→ DIRECTIONS
Copy the listing below, replacing "Open a new browser tab" with "Open a new private window" wherever it occurs and leaving everything else unchanged.

__________

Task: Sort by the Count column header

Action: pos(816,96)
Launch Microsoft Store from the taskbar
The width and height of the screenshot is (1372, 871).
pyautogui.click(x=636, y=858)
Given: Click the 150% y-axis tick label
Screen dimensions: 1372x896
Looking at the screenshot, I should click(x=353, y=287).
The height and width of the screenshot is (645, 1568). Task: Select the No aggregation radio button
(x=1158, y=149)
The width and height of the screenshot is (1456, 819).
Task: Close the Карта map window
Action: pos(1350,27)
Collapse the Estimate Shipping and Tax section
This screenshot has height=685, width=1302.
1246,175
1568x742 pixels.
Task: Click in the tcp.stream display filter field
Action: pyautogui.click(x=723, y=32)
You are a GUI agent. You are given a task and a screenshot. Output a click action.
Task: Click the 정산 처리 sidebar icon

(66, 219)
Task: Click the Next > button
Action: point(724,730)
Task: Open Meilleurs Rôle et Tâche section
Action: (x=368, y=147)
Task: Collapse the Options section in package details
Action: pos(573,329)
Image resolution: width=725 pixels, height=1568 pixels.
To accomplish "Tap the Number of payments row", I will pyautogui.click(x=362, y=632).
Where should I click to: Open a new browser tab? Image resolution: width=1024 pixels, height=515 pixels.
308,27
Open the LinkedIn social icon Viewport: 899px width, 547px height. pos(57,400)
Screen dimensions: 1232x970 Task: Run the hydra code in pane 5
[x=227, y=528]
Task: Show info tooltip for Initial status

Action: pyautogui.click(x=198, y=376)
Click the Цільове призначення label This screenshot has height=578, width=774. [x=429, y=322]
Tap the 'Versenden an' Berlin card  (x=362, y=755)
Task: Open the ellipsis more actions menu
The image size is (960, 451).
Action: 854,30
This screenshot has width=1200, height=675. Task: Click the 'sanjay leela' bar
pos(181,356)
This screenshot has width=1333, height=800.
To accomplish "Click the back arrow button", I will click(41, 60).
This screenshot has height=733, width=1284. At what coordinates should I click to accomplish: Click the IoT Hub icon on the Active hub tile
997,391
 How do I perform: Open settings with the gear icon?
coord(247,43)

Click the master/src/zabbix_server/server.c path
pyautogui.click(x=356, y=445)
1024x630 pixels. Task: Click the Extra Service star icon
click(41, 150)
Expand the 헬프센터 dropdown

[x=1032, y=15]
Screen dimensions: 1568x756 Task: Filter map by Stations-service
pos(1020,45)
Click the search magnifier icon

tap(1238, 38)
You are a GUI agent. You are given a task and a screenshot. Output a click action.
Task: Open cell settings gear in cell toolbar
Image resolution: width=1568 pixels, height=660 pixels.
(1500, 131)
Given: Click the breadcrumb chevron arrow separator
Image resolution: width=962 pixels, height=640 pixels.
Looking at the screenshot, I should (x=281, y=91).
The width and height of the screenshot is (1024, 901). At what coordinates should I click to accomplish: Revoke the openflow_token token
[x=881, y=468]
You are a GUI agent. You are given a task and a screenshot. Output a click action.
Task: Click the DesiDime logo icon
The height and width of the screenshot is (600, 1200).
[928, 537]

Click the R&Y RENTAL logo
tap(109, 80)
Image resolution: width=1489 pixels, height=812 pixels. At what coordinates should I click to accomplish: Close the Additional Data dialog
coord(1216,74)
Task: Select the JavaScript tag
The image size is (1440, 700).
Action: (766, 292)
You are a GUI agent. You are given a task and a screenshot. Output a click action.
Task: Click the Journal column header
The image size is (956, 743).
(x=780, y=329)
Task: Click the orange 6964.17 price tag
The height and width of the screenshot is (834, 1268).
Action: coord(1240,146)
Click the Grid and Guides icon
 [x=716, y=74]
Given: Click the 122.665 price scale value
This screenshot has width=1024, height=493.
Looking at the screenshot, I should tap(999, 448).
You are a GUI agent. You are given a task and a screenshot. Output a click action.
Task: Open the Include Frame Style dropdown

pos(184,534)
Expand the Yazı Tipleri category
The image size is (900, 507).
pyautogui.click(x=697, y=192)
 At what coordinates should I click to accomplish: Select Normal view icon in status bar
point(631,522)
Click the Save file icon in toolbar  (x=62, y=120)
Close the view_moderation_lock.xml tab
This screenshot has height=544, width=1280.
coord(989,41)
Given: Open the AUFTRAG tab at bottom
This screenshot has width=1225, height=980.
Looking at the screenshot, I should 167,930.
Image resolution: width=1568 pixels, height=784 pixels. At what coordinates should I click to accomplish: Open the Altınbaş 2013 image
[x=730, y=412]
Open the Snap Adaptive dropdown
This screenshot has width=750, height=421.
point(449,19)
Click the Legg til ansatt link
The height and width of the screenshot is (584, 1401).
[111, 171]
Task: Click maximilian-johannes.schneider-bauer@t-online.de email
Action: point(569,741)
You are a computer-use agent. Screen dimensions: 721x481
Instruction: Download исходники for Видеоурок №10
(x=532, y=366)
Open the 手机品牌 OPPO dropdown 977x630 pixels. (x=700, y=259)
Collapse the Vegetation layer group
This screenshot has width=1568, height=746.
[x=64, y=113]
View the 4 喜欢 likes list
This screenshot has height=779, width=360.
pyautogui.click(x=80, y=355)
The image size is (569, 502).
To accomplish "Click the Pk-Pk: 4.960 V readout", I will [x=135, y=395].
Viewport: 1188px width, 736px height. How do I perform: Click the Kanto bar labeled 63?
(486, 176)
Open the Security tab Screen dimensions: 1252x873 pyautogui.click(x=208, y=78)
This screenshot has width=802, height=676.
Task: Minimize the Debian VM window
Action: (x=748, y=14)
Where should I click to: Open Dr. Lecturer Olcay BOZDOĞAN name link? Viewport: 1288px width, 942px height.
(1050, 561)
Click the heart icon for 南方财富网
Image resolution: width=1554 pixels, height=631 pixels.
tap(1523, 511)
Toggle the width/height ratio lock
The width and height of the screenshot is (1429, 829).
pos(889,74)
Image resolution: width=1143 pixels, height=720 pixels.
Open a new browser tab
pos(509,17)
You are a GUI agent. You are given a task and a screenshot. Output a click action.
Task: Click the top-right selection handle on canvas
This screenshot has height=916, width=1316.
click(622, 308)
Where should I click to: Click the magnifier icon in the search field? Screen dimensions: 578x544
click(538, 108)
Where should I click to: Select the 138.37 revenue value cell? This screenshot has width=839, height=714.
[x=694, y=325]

__________

→ FINISHED TASK
Task: Sort by the Count column header

Action: pos(816,96)
Launch Microsoft Store from the taskbar
The width and height of the screenshot is (1372, 871).
pyautogui.click(x=636, y=858)
Given: Click the 150% y-axis tick label
Screen dimensions: 1372x896
Looking at the screenshot, I should click(x=353, y=287).
The height and width of the screenshot is (645, 1568). Task: Select the No aggregation radio button
(x=1158, y=149)
The width and height of the screenshot is (1456, 819).
Task: Close the Карта map window
Action: pos(1350,27)
Collapse the Estimate Shipping and Tax section
This screenshot has height=685, width=1302.
1246,175
1568x742 pixels.
Task: Click in the tcp.stream display filter field
Action: pyautogui.click(x=723, y=32)
You are a GUI agent. You are given a task and a screenshot. Output a click action.
Task: Click the 정산 처리 sidebar icon

(66, 219)
Task: Click the Next > button
Action: point(724,730)
Task: Open Meilleurs Rôle et Tâche section
Action: (x=368, y=147)
Task: Collapse the Options section in package details
Action: pos(573,329)
Image resolution: width=725 pixels, height=1568 pixels.
To accomplish "Tap the Number of payments row", I will pyautogui.click(x=362, y=632).
Where should I click to: Open a new private window? Image resolution: width=1024 pixels, height=515 pixels.
308,27
Open the LinkedIn social icon Viewport: 899px width, 547px height. pos(57,400)
Screen dimensions: 1232x970 Task: Run the hydra code in pane 5
[x=227, y=528]
Task: Show info tooltip for Initial status

Action: pyautogui.click(x=198, y=376)
Click the Цільове призначення label This screenshot has height=578, width=774. [x=429, y=322]
Tap the 'Versenden an' Berlin card  (x=362, y=755)
Task: Open the ellipsis more actions menu
The image size is (960, 451).
Action: 854,30
This screenshot has width=1200, height=675. Task: Click the 'sanjay leela' bar
pos(181,356)
This screenshot has width=1333, height=800.
To accomplish "Click the back arrow button", I will click(41, 60).
This screenshot has height=733, width=1284. At what coordinates should I click to accomplish: Click the IoT Hub icon on the Active hub tile
997,391
 How do I perform: Open settings with the gear icon?
coord(247,43)

Click the master/src/zabbix_server/server.c path
pyautogui.click(x=356, y=445)
1024x630 pixels. Task: Click the Extra Service star icon
click(41, 150)
Expand the 헬프센터 dropdown

[x=1032, y=15]
Screen dimensions: 1568x756 Task: Filter map by Stations-service
pos(1020,45)
Click the search magnifier icon

tap(1238, 38)
You are a GUI agent. You are given a task and a screenshot. Output a click action.
Task: Open cell settings gear in cell toolbar
Image resolution: width=1568 pixels, height=660 pixels.
(1500, 131)
Given: Click the breadcrumb chevron arrow separator
Image resolution: width=962 pixels, height=640 pixels.
Looking at the screenshot, I should (x=281, y=91).
The width and height of the screenshot is (1024, 901). At what coordinates should I click to accomplish: Revoke the openflow_token token
[x=881, y=468]
You are a GUI agent. You are given a task and a screenshot. Output a click action.
Task: Click the DesiDime logo icon
The height and width of the screenshot is (600, 1200).
[928, 537]

Click the R&Y RENTAL logo
tap(109, 80)
Image resolution: width=1489 pixels, height=812 pixels. At what coordinates should I click to accomplish: Close the Additional Data dialog
coord(1216,74)
Task: Select the JavaScript tag
The image size is (1440, 700).
Action: (766, 292)
You are a GUI agent. You are given a task and a screenshot. Output a click action.
Task: Click the Journal column header
The image size is (956, 743).
(x=780, y=329)
Task: Click the orange 6964.17 price tag
The height and width of the screenshot is (834, 1268).
Action: coord(1240,146)
Click the Grid and Guides icon
 [x=716, y=74]
Given: Click the 122.665 price scale value
This screenshot has width=1024, height=493.
Looking at the screenshot, I should tap(999, 448).
You are a GUI agent. You are given a task and a screenshot. Output a click action.
Task: Open the Include Frame Style dropdown

pos(184,534)
Expand the Yazı Tipleri category
The image size is (900, 507).
pyautogui.click(x=697, y=192)
 At what coordinates should I click to accomplish: Select Normal view icon in status bar
point(631,522)
Click the Save file icon in toolbar  (x=62, y=120)
Close the view_moderation_lock.xml tab
This screenshot has height=544, width=1280.
coord(989,41)
Given: Open the AUFTRAG tab at bottom
This screenshot has width=1225, height=980.
Looking at the screenshot, I should 167,930.
Image resolution: width=1568 pixels, height=784 pixels. At what coordinates should I click to accomplish: Open the Altınbaş 2013 image
[x=730, y=412]
Open the Snap Adaptive dropdown
This screenshot has width=750, height=421.
point(449,19)
Click the Legg til ansatt link
The height and width of the screenshot is (584, 1401).
[111, 171]
Task: Click maximilian-johannes.schneider-bauer@t-online.de email
Action: point(569,741)
You are a computer-use agent. Screen dimensions: 721x481
Instruction: Download исходники for Видеоурок №10
(x=532, y=366)
Open the 手机品牌 OPPO dropdown 977x630 pixels. (x=700, y=259)
Collapse the Vegetation layer group
This screenshot has width=1568, height=746.
[x=64, y=113]
View the 4 喜欢 likes list
This screenshot has height=779, width=360.
pyautogui.click(x=80, y=355)
The image size is (569, 502).
To accomplish "Click the Pk-Pk: 4.960 V readout", I will [x=135, y=395].
Viewport: 1188px width, 736px height. How do I perform: Click the Kanto bar labeled 63?
(486, 176)
Open the Security tab Screen dimensions: 1252x873 pyautogui.click(x=208, y=78)
This screenshot has width=802, height=676.
Task: Minimize the Debian VM window
Action: (x=748, y=14)
Where should I click to: Open Dr. Lecturer Olcay BOZDOĞAN name link? Viewport: 1288px width, 942px height.
(1050, 561)
Click the heart icon for 南方财富网
Image resolution: width=1554 pixels, height=631 pixels.
tap(1523, 511)
Toggle the width/height ratio lock
The width and height of the screenshot is (1429, 829).
pos(889,74)
Image resolution: width=1143 pixels, height=720 pixels.
Open a new private window
pos(509,17)
You are a GUI agent. You are given a task and a screenshot. Output a click action.
Task: Click the top-right selection handle on canvas
This screenshot has height=916, width=1316.
click(622, 308)
Where should I click to: Click the magnifier icon in the search field? Screen dimensions: 578x544
click(538, 108)
Where should I click to: Select the 138.37 revenue value cell? This screenshot has width=839, height=714.
[x=694, y=325]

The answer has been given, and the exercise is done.